::: Document text :::

Open JPacks opened 7 years ago
Looks like you are hitting a ReadTimeoutError on Elastic. Try increasing the timeout using a config file such as:
{
"mainAddress": "localhost:27017",
"verbosity": 3,
"namespaces": {
"include": ["a.check"]
},
"docManagers": [
{
"docManager": "elastic_doc_manager",
"targetURL": "localhost:9200",
"autoCommitInterval": 0,
"args": {
"clientOptions": {"timeout": 30}
}
}
]
}
You also can use the continueOnError option to force mongo-connector to log and ignore errors during the collection dump.
I'm also running in this error suddenly, when doing a resync. It worked for a long time.
2017-01-19 12:43:52,690 [CRITICAL] mongo_connector.oplog_manager:666 - Exception during collection dump
Traceback (most recent call last):
File "/usr/local/lib/python2.7/dist-packages/mongo_connector/oplog_manager.py", line 621, in do_dump
upsert_all(dm)
File "/usr/local/lib/python2.7/dist-packages/mongo_connector/oplog_manager.py", line 607, in upsert_all
mapped_ns, long_ts)
File "/usr/local/lib/python2.7/dist-packages/mongo_connector/util.py", line 44, in wrapped
reraise(new_type, exc_value, exc_tb)

::: Data section :::

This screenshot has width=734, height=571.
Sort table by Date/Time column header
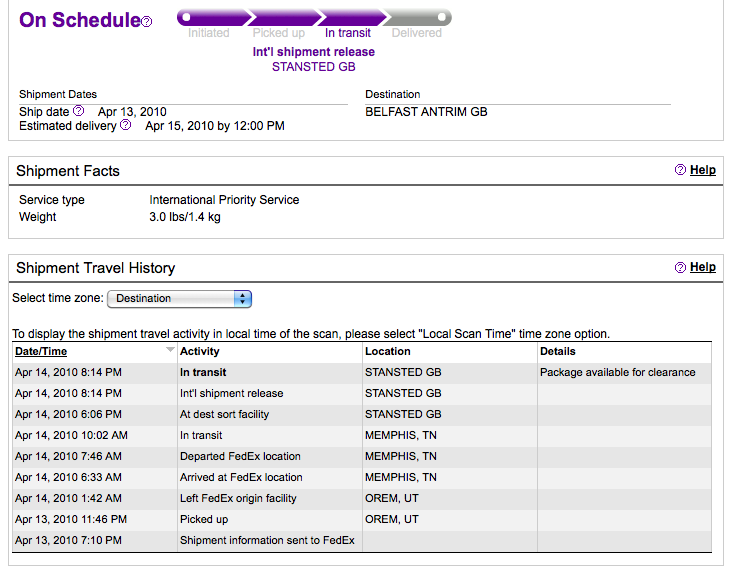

:::

Task set:
[1] In the mongo-connector thread, which option makes mongo-connector log and ignore errors during the collection dump?
[2] Summarize the mongo-connector thread in two sentences.
[3] Carry on the mongo-connector thread from its last line.

Answer set:
[1] The continueOnError option.

[2] One reply diagnoses a ReadTimeoutError on Elastic and suggests raising the timeout with a config file or using the continueOnError option to log and ignore errors during the collection dump. Another user reports suddenly hitting the error during a resync after it had worked for a long time, and posts a traceback of an exception during the collection dump.

[3]
File "/usr/local/lib/python2.7/dist-packages/mongo_connector/util.py", line 33, in wrapped
return f(*args, **kwargs)
File "/usr/local/lib/python2.7/dist-packages/mongo_connector/doc_managers/elastic2_doc_manager.py", line 367, in bulk_upsert
for ok, resp in responses:
File "/usr/local/lib/python2.7/dist-packages/elasticsearch/helpers/__init__.py", line 162, in streaming_bulk
for result in _process_bulk_chunk(client, bulk_actions, raise_on_exception, raise_on_error, **kwargs):
File "/usr/local/lib/python2.7/dist-packages/elasticsearch/helpers/__init__.py", line 91, in _process_bulk_chunk
raise e
ConnectionFailed: ConnectionTimeout caused by - ReadTimeoutError(HTTPConnectionPool(host=u'localhost', port=9200): Read timed out. (read timeout=60))
2017-01-19 12:43:52,703 [ERROR] mongo_connector.oplog_manager:674 - OplogThread: Failed during dump collection cannot recover! Collection(Database(MongoClient(host=[u'localhost:27017'], document_class=dict, tz_aware=False, connect=True, replicaset=u'singleNodeRepl'), u'local'), u'oplog.rs')
2017-01-19 12:43:53,241 [ERROR] __main__:357 - MongoConnector: OplogThread <OplogThread(Thread-3, started 140353541756672)> unexpectedly stopped! Shutting down
I'm using mongo-connector version 2.5.0, pymongo version 3.4.0, MongoDB version 3.2.10 and elastic2_doc_manager version 0.3.0. I'm storing with this setup more than 100M documents.
I already raised the timeout to 60 like you can see in the log.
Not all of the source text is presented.